/---

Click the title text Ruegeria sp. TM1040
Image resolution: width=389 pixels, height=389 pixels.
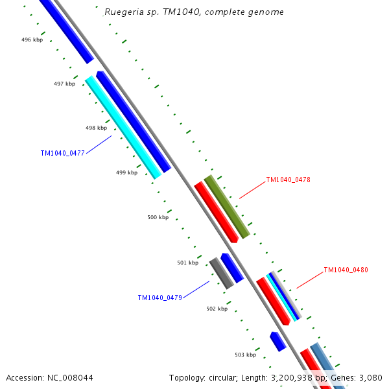coord(194,12)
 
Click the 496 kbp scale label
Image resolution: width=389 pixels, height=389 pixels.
coord(32,40)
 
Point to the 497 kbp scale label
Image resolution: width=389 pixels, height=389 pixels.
coord(64,84)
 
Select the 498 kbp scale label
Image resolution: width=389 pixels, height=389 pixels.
coord(96,128)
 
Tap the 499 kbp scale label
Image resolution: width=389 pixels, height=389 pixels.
coord(126,172)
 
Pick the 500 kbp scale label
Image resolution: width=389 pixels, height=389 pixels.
coord(158,217)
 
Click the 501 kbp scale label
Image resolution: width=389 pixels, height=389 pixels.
coord(187,263)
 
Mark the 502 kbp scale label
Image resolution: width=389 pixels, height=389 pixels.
coord(217,309)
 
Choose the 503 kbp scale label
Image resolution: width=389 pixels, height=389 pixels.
coord(245,355)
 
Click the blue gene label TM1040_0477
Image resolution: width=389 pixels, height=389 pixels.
coord(62,153)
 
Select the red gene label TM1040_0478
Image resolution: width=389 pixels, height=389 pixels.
coord(288,180)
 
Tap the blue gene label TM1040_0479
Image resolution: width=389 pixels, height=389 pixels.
coord(159,298)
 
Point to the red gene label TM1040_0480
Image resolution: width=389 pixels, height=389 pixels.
coord(346,270)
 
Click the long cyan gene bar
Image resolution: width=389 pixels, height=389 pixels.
coord(123,127)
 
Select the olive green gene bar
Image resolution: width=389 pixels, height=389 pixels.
coord(227,206)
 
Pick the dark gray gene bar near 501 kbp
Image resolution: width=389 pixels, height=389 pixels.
coord(221,273)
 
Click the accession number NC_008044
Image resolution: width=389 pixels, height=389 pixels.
coord(49,377)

\---

WHAT YOU SHOULD DO ▸
Find the line containing "Click the accession number NC_008044" in the material above. Print it and every line after it through the end, exactly and only those.

COMPLETED TASK ▸
Click the accession number NC_008044
Image resolution: width=389 pixels, height=389 pixels.
coord(49,377)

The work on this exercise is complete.